Monday, March 15, 2010

Parent Education - March 10

Quite often, I have parents ask me for ideas on how to appropriately discipline their children. In Tedd Tripp's book Shepherding a Child's Heart, he talks about the fact that we need to not focus so much on the behavior, but the heart. With disciplinarian as one of my roles, this book has grabbed my attention and I am sure it will yours as well. Here is an excerpt from the book.

"Luke 6:45 says, "The good man brings good things out of the good stored up in his heart and the evil man brings evil things out of the evil stored up in his heart. For out of the overflow of his heart his mouth speaks." This passage is instructive for the task of childrearing. It teachs that behavior is not the basic issue. The basic issue is always what is going on in the heart. Remember, the heart is the control center of life."

"Parents often get sidetracked with behavior. If your goal in discipline is changed behavior, it is easy to understand why this happens.The thing that alerts you to your child's need for correction is his behavior.
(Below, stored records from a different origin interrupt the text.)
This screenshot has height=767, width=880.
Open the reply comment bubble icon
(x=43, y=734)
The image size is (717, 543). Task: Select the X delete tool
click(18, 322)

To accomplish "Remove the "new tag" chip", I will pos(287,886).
Behavior irritates and thus calls attention to itself. Behavior becomes your focus. You think you have corrected when you have changed unacceptable behavior to behavior that you sanction and appreciate."

""What is the problem?" you ask. The problem is this: Your child's needs are far more profound than his aberrant behavior. Remember, his behavior does not just spring forth uncaused. His behavior - the things he says and does - reflects his heart. If you are to really help him, you must be concerned with the attitudes of heart that drive his behavior."
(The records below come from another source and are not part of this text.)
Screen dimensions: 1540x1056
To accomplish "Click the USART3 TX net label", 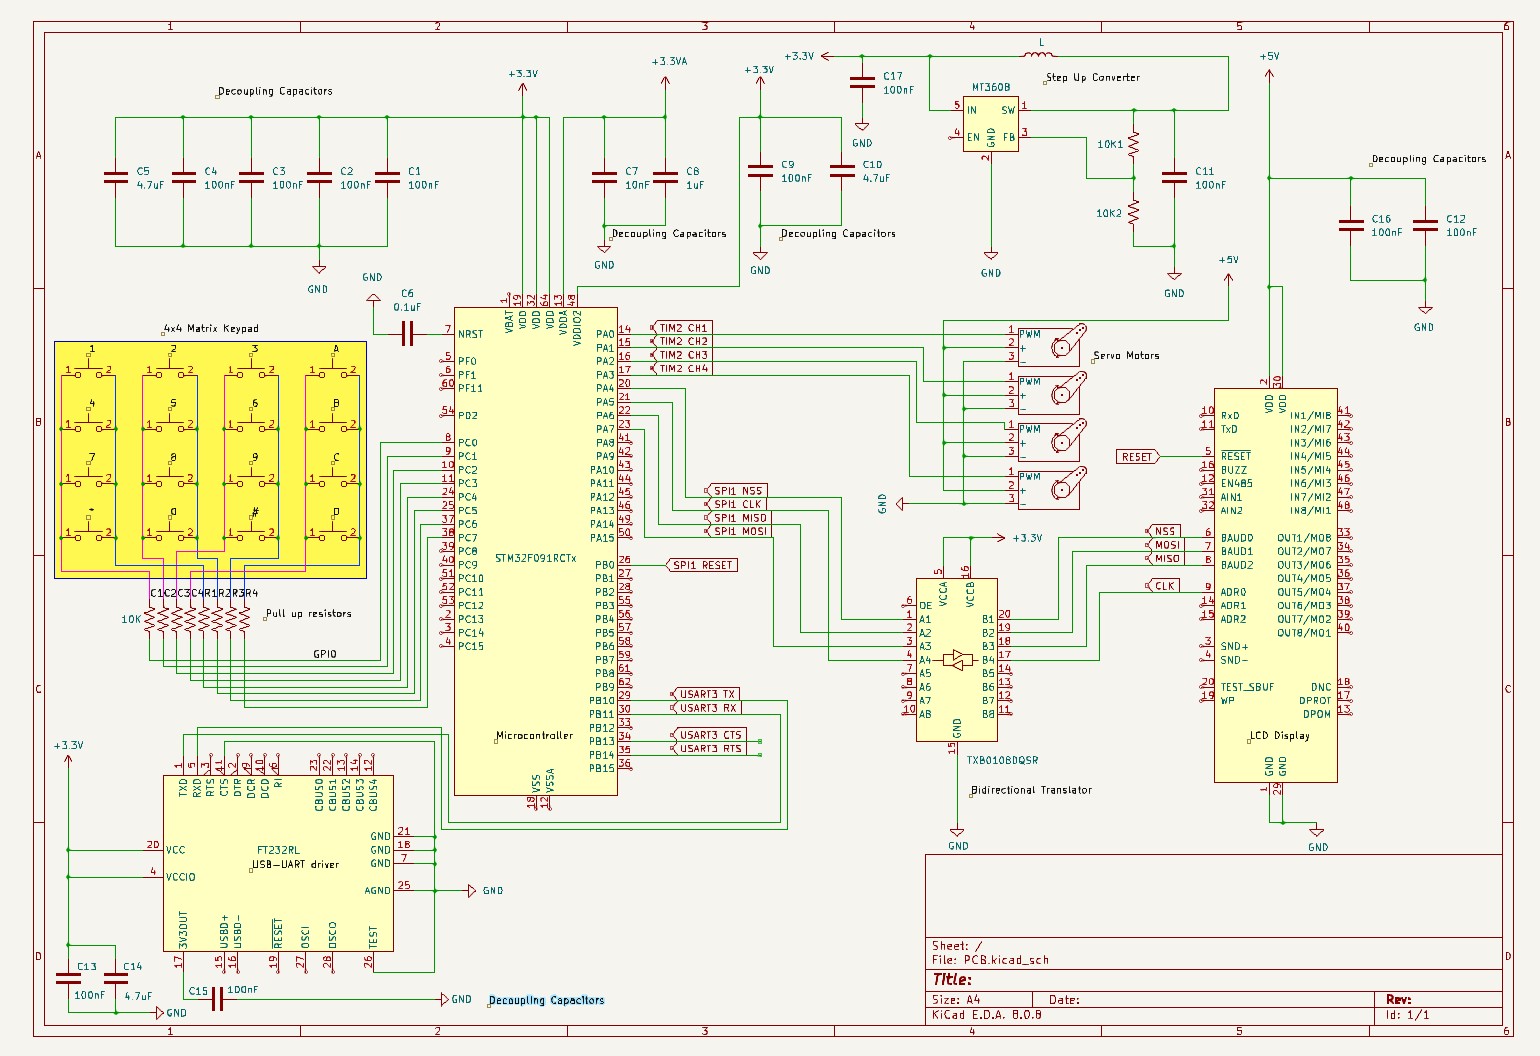I will (706, 694).
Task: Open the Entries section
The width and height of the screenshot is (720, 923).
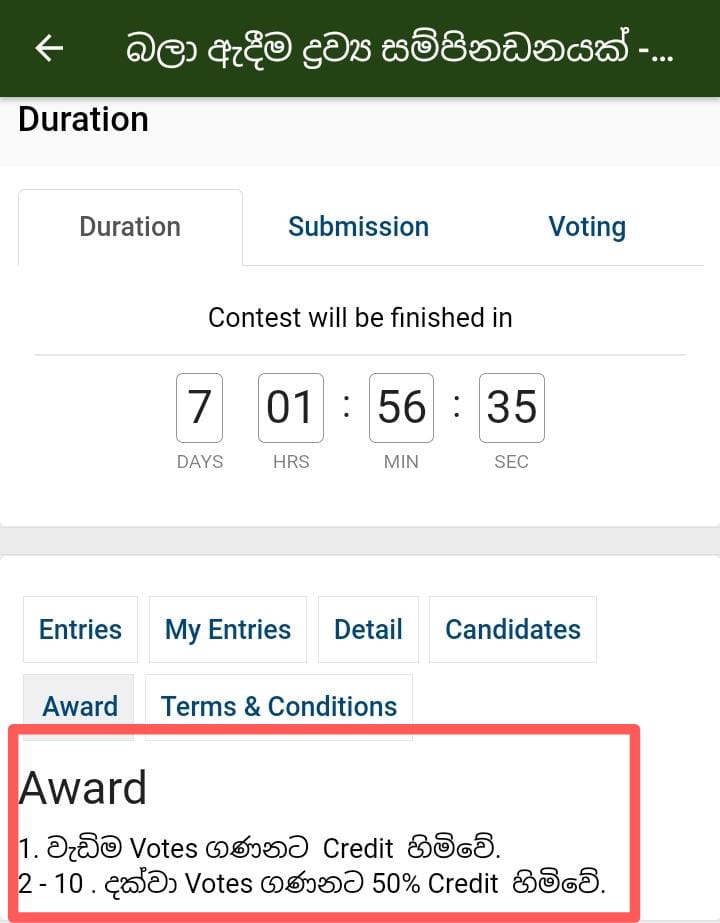Action: pos(80,629)
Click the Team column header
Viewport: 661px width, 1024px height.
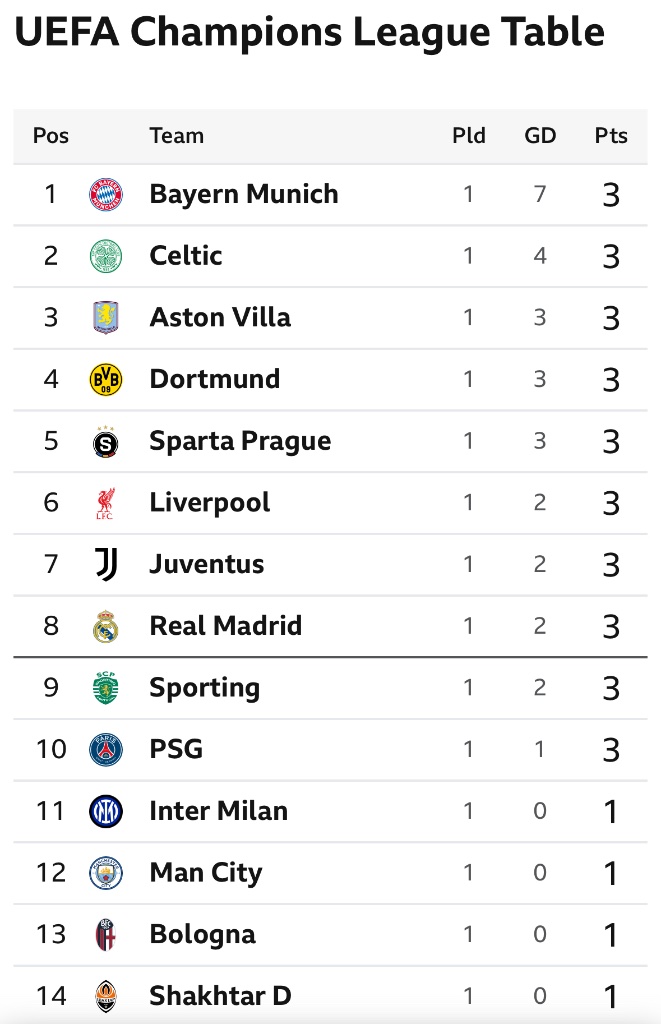[x=176, y=136]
"A change in behavior that does not stem from a change in heart is not commendable; it is condemnable. Is it not the hypocrisy that Jesus condemned in the Pharisees? In Matthew 15, Jesus denounces the Pharisees who have honored him with their lips while their hearts were far from him. Jesus censures them as people who wash the outside of the cup while the inside is still unclean. Yet this is what we often do in childrearing. We demand changed behavior and never address the heart that drives the behavior."